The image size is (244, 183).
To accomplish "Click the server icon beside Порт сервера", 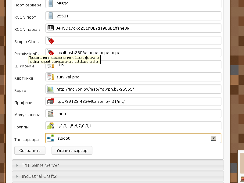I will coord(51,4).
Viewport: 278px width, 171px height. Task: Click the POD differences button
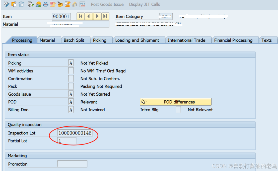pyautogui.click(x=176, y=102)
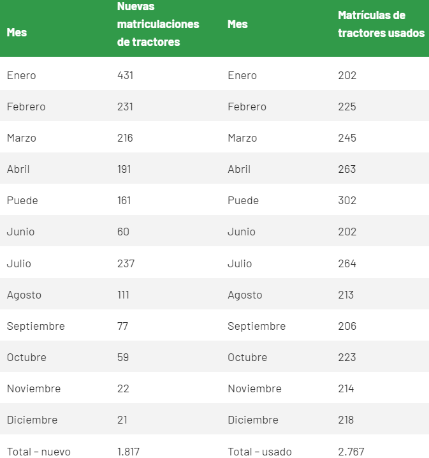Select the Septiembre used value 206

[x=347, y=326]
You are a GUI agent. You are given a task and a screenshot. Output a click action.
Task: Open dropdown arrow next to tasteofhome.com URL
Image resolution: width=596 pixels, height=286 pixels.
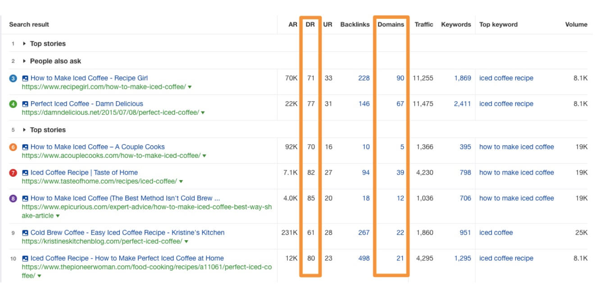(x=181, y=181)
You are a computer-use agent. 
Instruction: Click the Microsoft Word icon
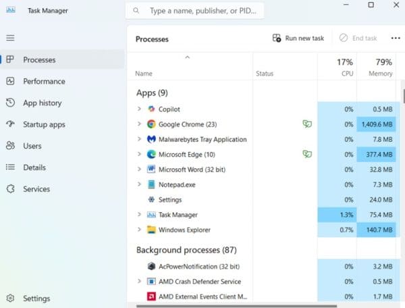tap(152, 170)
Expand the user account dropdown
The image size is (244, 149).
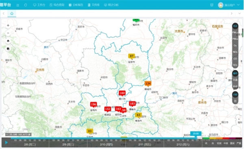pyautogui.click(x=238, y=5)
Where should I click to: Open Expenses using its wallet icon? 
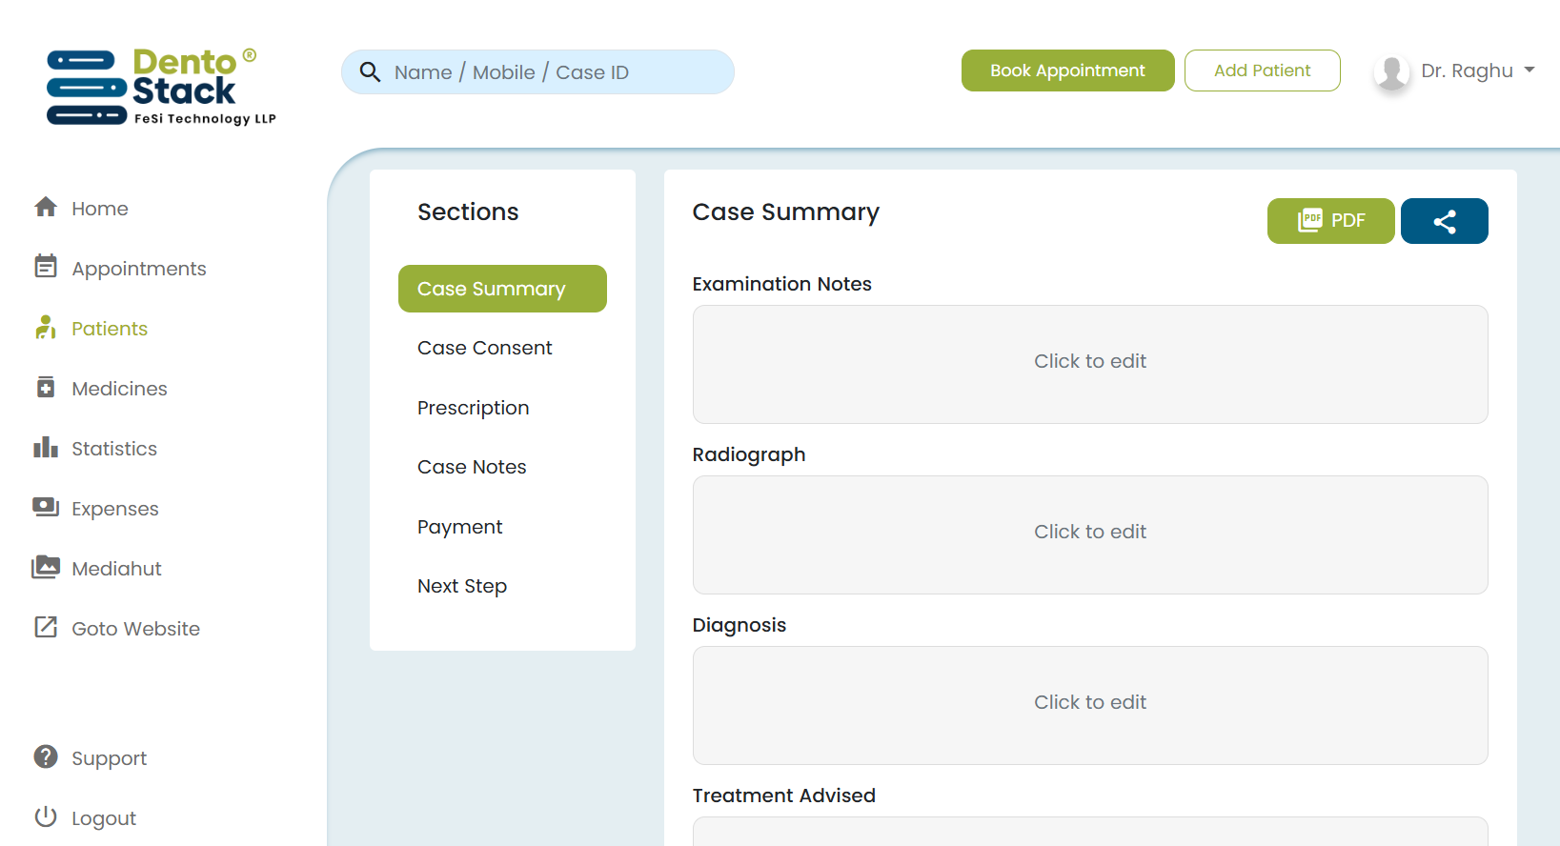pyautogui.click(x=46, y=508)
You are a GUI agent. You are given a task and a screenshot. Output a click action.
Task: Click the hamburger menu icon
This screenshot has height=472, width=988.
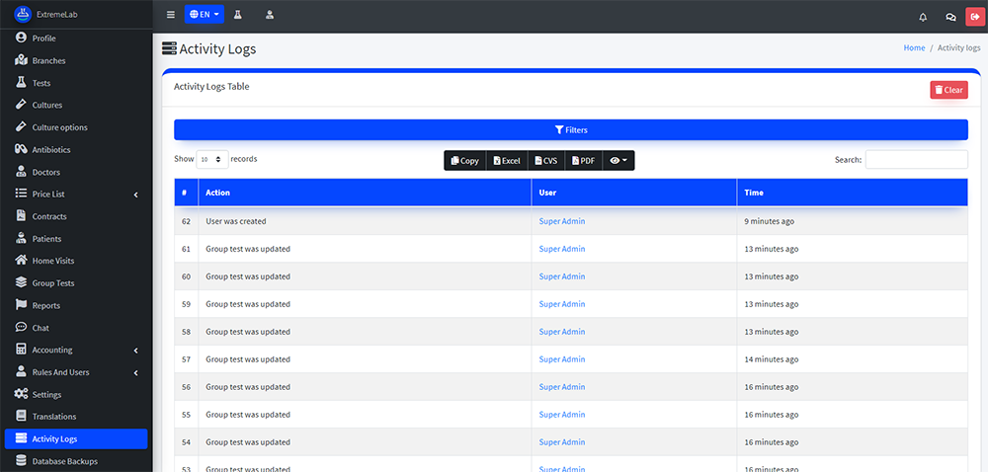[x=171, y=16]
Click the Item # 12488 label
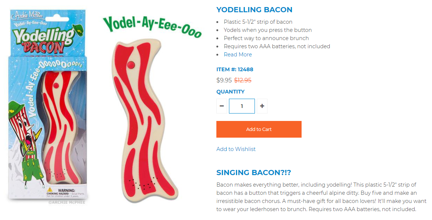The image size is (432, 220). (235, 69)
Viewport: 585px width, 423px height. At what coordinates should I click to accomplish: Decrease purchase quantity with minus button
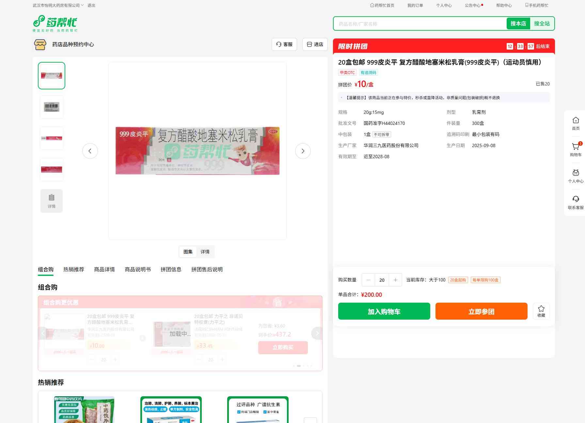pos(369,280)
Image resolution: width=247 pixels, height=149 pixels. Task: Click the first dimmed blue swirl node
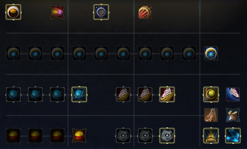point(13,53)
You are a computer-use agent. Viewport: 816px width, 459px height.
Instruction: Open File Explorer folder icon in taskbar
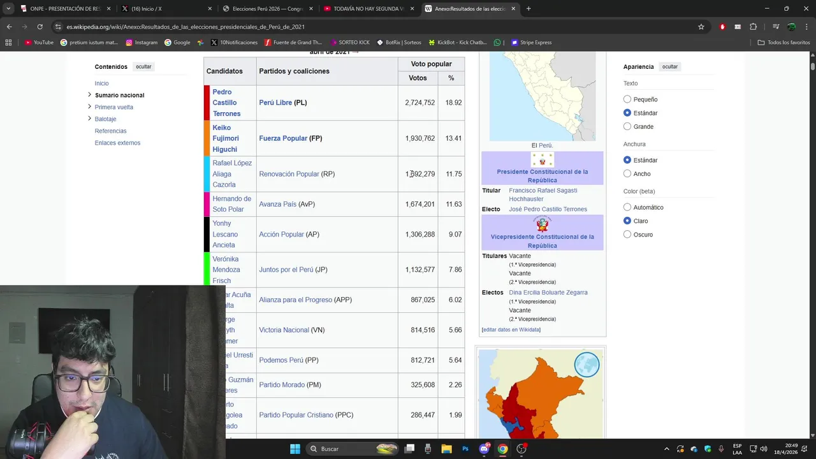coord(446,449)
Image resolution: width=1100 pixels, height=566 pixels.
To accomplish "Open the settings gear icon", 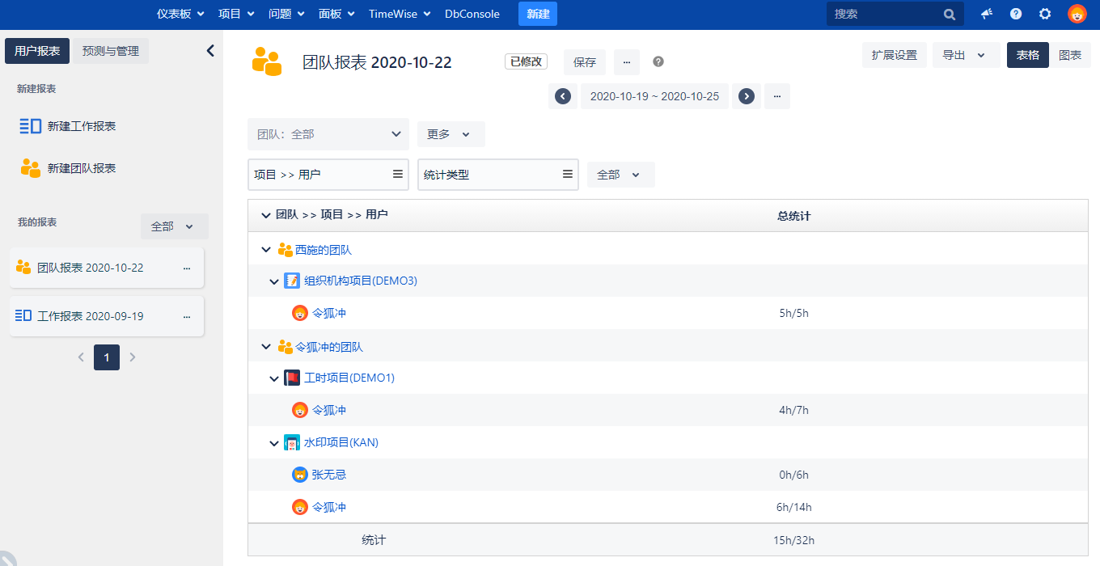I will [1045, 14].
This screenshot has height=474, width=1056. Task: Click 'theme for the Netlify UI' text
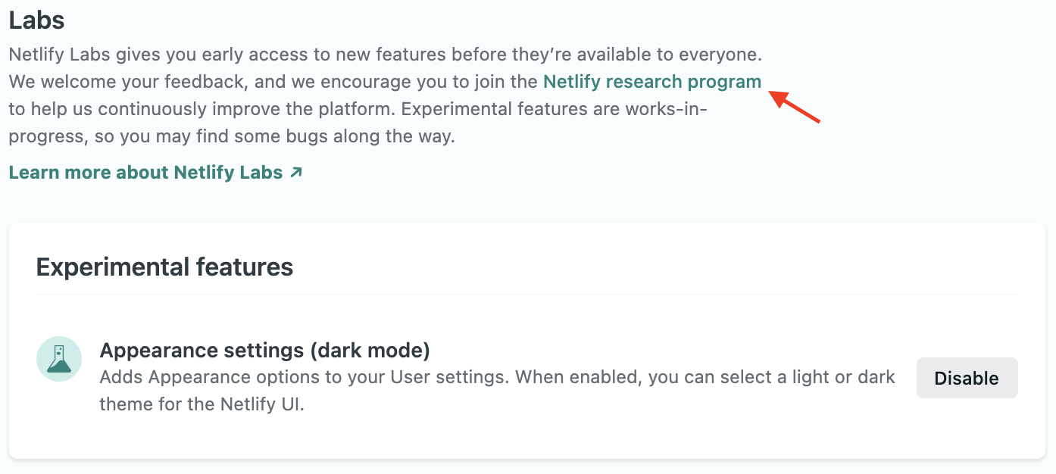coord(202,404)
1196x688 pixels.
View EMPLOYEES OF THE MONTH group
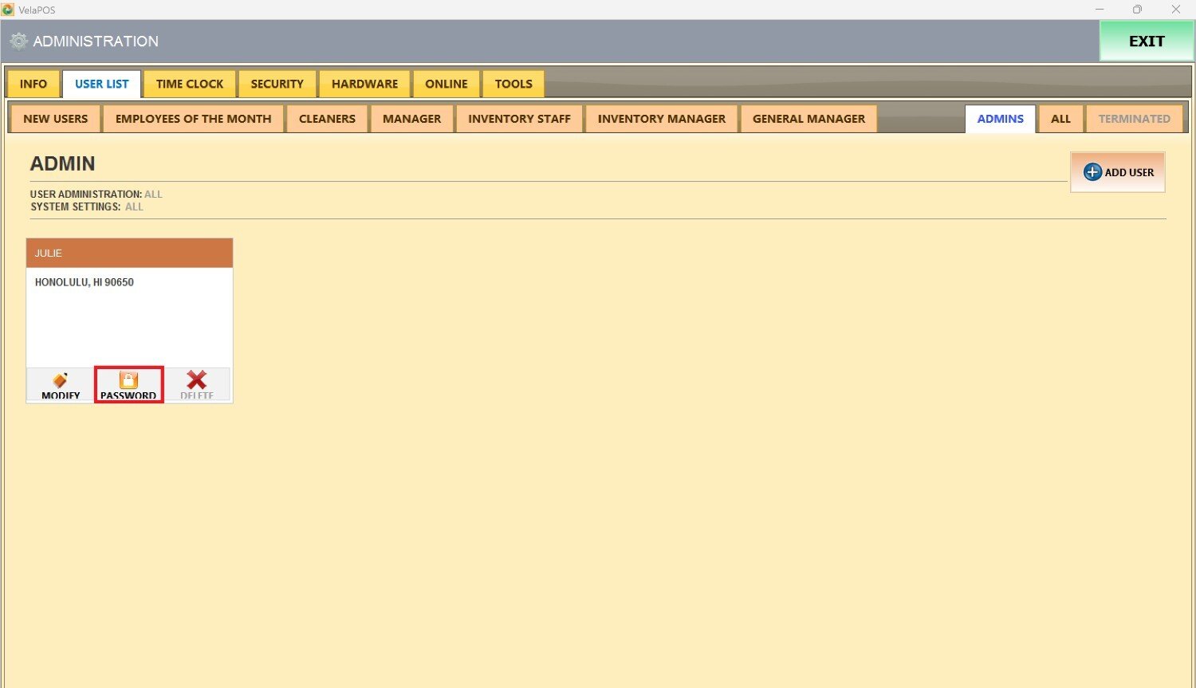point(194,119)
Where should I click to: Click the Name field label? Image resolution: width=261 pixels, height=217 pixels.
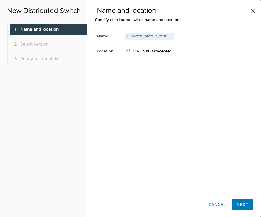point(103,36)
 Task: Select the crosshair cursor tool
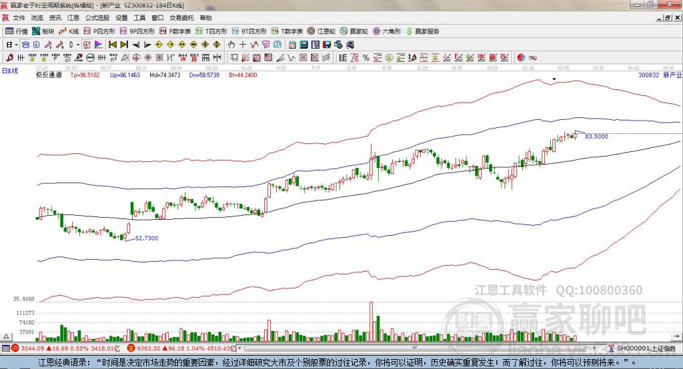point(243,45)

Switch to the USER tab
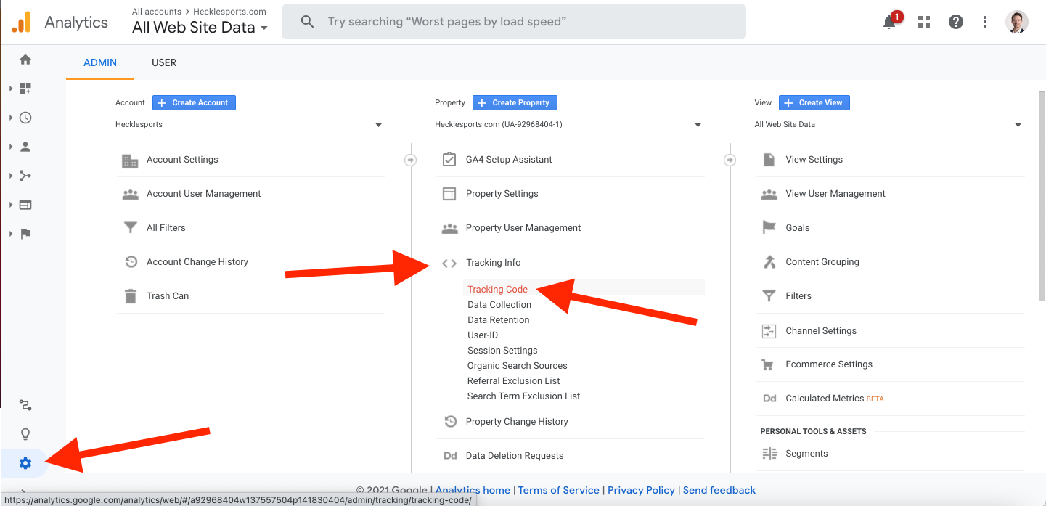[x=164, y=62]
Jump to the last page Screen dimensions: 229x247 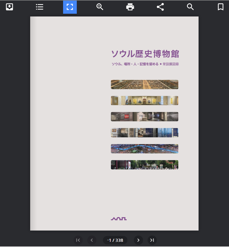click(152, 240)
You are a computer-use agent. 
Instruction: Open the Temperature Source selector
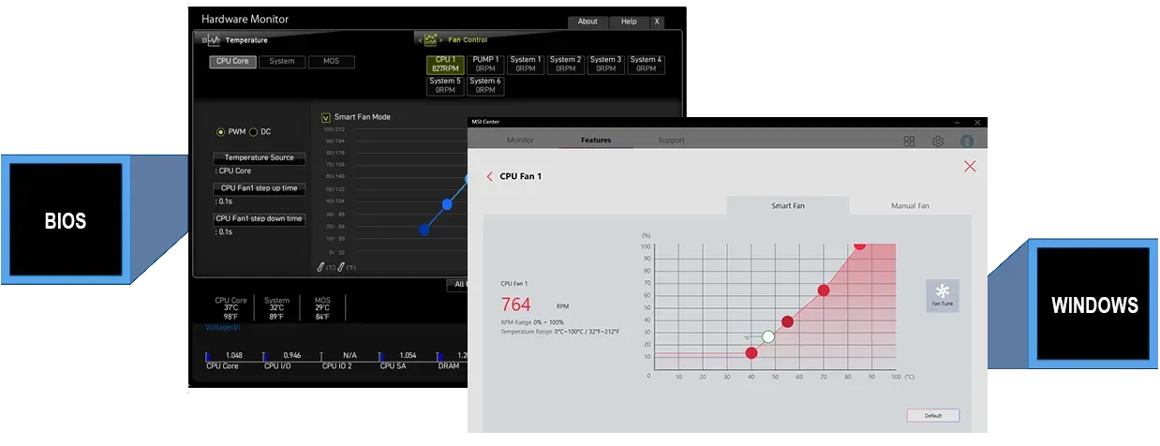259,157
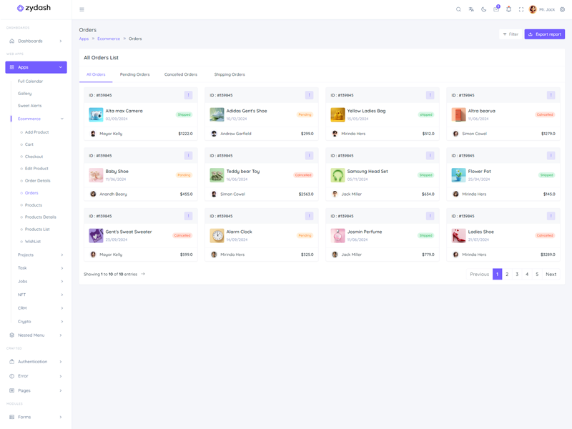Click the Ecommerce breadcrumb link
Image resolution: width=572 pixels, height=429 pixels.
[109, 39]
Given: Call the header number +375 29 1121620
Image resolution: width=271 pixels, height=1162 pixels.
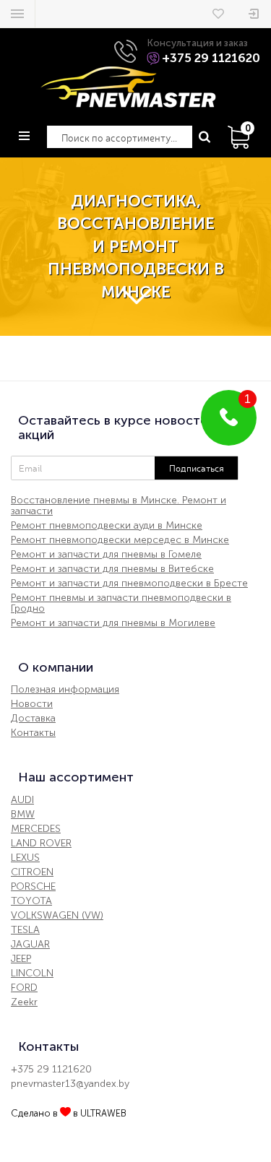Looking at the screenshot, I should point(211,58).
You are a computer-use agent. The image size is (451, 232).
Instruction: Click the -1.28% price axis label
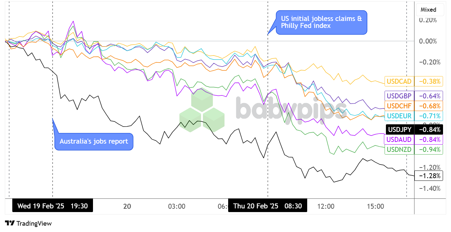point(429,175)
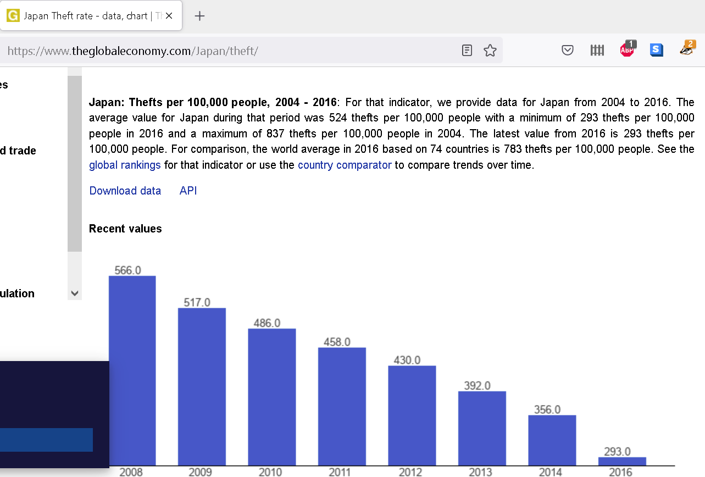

About this exercise >>
Your answer must be the lines above from the one holding "This screenshot has height=472, width=988." up to and including the one holding "Image resolution: width=1100", exact and with no pictures.

Result >>
This screenshot has height=472, width=988.
[x=171, y=16]
Click the Item # 12488 label
The image size is (432, 220). (235, 69)
Viewport: 585px width, 423px height. At what coordinates should I click to accomplish: Decrease purchase quantity with minus button
pos(369,280)
Image resolution: width=247 pixels, height=149 pixels. Task: Click the first dimmed blue swirl node
point(13,53)
You are a computer-use agent. Viewport: 816px width, 459px height.
Instruction: Open File Explorer folder icon in taskbar
coord(446,449)
Image resolution: width=1100 pixels, height=566 pixels.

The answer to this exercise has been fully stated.